As crews work to restore power, they are facing road closures and downed trees. Scottsville Road in Albemarle County was closed from Carters Mountain to Red Hill in both directions because of downed power lines. In Louisa County, U.S. 522, also called Cross County Road, was closed near Route 657 because of a tractor-trailer crash involving downed power lines.

The Virginia Department of Transportation’s Culpeper office said on social media that there were thousands of downed trees down in the Charlottesville area, many of which were tangled with utility lines.

With below freezing temperatures Tuesday morning, emergency management officials urged motorists to stay off the roads this morning until the ice melts.

Dominion Energy officials said online that the winter storm was one of the top five worst winter storms in the company’s history with 390,000 customers losing power at some point.

Rappahannock Electric Cooperative said Monday evening that it took a direct hit from the winter storm, which caused more than 600 individual instances of damage and knocked out the power for more than 90,000 people, according to a news release. They expect outages to persist through the end of the work week and encouraged people to see shelter or make alternative arrangements.

Electrical crews from Indiana, Ohio, Missouri, Georgia and Florida will travel to the area to help REC make repairs and restore power.

In Fluvanna County, where 53% of energy customers were without power, an emergency warming station has been opened at Fluvanna County High School. The school should open by 12:30 p.m.

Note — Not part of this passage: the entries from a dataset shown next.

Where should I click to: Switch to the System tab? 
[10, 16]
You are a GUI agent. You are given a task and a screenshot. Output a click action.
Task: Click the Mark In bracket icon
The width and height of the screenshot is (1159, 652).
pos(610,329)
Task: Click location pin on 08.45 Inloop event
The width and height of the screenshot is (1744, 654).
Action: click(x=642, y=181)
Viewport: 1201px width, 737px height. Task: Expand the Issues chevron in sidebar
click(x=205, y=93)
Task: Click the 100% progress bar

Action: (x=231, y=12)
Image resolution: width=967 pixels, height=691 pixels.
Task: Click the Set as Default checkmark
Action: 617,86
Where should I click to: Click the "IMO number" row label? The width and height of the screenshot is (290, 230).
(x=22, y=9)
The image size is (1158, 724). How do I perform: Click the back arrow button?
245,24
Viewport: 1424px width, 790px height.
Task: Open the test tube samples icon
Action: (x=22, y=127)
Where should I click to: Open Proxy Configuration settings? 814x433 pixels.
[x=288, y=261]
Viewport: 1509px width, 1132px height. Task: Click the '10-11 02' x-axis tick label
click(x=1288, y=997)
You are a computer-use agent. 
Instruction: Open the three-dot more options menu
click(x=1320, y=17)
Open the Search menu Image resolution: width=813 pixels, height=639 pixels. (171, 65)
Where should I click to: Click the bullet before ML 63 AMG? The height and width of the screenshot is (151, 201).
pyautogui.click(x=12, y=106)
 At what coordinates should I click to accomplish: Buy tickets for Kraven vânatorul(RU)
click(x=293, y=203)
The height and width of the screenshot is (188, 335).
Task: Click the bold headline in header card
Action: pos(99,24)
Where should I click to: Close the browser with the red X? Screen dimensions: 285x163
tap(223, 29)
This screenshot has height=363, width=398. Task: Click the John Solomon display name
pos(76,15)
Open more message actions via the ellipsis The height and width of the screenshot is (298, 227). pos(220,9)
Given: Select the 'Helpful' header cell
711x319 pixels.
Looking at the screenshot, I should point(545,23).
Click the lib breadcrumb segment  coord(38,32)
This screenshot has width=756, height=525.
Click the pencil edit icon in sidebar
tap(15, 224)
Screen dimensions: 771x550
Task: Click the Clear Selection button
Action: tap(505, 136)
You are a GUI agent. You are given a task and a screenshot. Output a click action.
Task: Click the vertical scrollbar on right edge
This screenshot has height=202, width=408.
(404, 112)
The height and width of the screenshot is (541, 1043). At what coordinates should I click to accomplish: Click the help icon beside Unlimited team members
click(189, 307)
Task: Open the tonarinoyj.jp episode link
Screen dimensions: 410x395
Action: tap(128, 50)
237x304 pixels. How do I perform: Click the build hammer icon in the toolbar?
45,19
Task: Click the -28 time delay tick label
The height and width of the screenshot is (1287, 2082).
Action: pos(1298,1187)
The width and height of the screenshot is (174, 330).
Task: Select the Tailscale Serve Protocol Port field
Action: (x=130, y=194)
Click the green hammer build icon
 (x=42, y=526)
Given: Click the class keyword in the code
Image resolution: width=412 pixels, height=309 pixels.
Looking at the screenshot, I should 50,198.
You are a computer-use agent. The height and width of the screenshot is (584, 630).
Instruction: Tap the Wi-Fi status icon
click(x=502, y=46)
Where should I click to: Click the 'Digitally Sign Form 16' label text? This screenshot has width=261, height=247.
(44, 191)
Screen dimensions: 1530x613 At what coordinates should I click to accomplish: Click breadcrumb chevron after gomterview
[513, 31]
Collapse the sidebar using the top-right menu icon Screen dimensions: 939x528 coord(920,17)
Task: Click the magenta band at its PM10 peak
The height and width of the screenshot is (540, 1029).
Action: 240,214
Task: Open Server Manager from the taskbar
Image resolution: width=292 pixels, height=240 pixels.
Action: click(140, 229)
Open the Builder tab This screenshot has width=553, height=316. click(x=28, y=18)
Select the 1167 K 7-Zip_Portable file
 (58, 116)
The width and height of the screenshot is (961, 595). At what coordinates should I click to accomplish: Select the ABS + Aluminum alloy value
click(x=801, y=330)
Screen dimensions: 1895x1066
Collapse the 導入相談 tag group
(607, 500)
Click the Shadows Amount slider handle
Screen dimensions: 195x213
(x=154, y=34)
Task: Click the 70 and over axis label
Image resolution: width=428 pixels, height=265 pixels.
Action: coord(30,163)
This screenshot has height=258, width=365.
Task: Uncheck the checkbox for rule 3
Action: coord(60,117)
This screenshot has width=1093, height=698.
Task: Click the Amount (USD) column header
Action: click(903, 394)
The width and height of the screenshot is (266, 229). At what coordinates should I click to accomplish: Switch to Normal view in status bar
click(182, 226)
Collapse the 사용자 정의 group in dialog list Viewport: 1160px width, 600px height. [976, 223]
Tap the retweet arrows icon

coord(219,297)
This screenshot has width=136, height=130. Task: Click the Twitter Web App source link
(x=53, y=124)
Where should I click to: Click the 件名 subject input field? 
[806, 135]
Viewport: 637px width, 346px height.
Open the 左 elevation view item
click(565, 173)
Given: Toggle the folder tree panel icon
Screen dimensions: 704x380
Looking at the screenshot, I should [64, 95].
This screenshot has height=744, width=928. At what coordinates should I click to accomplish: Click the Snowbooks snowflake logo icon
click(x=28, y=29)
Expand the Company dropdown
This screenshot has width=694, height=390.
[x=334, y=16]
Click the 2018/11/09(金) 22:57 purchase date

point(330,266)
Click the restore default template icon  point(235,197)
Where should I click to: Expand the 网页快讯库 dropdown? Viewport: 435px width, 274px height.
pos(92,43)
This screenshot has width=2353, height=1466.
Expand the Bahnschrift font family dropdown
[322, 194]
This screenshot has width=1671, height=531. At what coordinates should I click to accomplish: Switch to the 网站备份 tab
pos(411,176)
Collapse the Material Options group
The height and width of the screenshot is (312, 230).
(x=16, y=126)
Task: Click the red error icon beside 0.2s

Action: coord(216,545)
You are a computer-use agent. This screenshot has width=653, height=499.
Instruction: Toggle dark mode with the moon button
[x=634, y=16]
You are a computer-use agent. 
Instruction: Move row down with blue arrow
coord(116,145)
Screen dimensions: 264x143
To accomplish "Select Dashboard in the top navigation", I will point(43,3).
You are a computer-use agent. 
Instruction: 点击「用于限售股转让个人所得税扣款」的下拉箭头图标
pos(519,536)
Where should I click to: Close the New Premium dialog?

Tuesday and will remain open as needed, according to a news release from Fluvanna County officials.

Station guests are encouraged to bring their own cell phone chargers, snacks, medication, and bedding material if staying overnight. Transportation to the shelter will not be provided. The high school is at 918 Thomas Jefferson Parkway in Palmyra and masks are required. Enter the school using the side doors near the staff parking lot.